Viagens de ida e volta

Viaja pelo país e viaja pelos países, aprenderás e cansarás, reterás o que te for útil em tempo breve, recordarás mais tarde quando te presumires conhecedor de relatividades. Ulisses andou vinte anos por fora e tudo terá visto e conhecido, não disse a história de quanto tempo precisou para contar tudo e de quanto terá precisado para saber o que se passou em sua ausência. Desde aí ficámos com a ideia de que a viagem é que interessa, o ficar no mesmo lugar por anos assume-se como redutor e da curiosidade de quem partir é que se faz conversa. Não serão bem assim as voltas da viagem, quem ficou a cuidar de terras e bens e pessoas muito terá a contar a quem partiu e regressou para o saber. De quem parte e não regressa mais, é que importará sempre prevenir, e ir ao encontro das razões que o não fizeram retomar a origem. Mas pode ser que a ideia de vir saber o que deixou, um dia o traga. Acontece que viajam também as ideias, e essas têm quem nas leve e quem nas traga, seja por necessitados de caminho, seja por curiosos e aventureiros. As ideias e as histórias, essas e estas é que precisam de viagem. Mesmo à volta de nosso quarto, seja o mesmo que dizer à volta de nossa própria cabeça. Se calha é mesmo por isso que temos o ouvido da leitura, que o da conversa também nos recolhe recursos, mas o outro é um acelerador de tempêros. Daqui a pouco estou que concluirei até, saindo ou não saindo, andando com leituras em mão, sempre se viaja o que é preciso. Mas os olhos é que precisam de paisagem, dirás e eu aceito.

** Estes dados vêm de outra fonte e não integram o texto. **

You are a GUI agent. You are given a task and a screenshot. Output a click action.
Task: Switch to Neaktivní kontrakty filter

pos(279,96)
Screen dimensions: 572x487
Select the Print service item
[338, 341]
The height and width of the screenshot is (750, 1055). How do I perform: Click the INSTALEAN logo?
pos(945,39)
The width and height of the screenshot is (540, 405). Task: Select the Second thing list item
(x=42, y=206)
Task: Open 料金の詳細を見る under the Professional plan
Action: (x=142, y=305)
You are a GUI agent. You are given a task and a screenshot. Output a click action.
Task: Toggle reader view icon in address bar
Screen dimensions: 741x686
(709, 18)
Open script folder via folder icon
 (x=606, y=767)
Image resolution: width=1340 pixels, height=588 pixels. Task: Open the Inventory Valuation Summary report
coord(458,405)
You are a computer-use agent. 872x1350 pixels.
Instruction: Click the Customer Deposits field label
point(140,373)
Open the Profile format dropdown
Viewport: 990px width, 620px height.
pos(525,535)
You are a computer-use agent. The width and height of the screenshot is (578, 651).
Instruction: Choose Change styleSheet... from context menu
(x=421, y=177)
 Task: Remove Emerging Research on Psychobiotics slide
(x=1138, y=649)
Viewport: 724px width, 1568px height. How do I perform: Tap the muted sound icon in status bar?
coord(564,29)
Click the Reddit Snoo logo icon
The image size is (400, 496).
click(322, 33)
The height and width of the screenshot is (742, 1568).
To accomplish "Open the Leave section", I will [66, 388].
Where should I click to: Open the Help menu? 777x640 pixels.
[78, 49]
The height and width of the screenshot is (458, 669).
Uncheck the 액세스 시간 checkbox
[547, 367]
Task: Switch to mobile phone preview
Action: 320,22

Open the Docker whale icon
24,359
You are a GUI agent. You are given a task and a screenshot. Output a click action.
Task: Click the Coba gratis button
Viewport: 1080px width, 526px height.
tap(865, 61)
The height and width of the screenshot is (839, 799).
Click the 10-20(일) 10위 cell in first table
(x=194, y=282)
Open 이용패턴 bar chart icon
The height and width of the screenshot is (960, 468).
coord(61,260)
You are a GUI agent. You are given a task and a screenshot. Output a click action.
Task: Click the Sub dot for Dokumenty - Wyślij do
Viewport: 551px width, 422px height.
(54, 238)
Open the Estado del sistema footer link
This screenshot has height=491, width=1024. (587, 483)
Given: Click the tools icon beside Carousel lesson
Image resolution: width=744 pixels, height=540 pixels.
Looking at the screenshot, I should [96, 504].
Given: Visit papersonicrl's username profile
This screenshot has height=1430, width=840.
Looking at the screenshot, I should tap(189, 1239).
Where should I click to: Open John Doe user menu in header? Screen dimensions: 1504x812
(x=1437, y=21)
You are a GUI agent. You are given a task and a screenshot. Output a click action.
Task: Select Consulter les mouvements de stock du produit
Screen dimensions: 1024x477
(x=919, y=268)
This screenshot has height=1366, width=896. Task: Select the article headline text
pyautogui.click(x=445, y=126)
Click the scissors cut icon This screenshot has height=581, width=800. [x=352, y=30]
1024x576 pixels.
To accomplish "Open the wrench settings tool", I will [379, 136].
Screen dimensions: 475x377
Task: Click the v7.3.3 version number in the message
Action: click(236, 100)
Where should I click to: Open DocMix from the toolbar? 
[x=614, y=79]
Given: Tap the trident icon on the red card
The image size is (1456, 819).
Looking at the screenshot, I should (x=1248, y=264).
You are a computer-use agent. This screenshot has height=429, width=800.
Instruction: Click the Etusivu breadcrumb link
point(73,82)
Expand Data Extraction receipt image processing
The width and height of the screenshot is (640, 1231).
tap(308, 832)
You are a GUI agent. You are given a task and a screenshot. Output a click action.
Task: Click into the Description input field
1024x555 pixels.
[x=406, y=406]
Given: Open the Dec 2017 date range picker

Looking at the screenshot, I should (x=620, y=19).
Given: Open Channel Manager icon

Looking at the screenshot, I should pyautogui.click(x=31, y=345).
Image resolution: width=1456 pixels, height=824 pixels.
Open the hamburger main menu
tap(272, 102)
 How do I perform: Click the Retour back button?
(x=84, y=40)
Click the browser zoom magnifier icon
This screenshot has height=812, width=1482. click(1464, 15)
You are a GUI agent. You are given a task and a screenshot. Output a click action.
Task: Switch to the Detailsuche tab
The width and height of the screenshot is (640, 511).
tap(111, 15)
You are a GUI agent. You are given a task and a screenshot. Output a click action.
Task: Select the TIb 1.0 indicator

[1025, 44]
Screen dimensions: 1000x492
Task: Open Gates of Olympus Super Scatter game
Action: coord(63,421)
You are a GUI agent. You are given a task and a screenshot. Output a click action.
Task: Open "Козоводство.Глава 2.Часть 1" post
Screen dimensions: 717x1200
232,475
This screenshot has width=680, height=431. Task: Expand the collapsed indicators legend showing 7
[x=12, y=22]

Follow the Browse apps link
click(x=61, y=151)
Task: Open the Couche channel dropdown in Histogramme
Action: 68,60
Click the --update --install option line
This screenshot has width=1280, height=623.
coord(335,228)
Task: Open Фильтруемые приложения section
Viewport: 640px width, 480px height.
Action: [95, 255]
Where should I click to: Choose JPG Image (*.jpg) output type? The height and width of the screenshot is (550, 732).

quarta-feira, outubro 16, 2019

Retomar caminho

Sempre a prometê-lo e a dizê-lo aos amigos, que aqui viram caminhos trilhados com algum interesse, acho que este ano vou cumprir, ou seja, vou retomar esta escrita de têmpera, para treinar a mão e desencadear a sedimentação das emoções.  Este ano escolar vou exercê-lo sem componente lectiva e espero não o terminar porque entretanto virá da Caixa Geral de Aposentações a minha alforria docente, espero bem. Manterei na escola, na Rádio Francisco Sanches uma colaboração com crónicas dispersas, ainda que reunidas sob o título de Chamadas de Santa Cruz, explicação que darei depois. Para já, deixo aqui a 3ª crónica.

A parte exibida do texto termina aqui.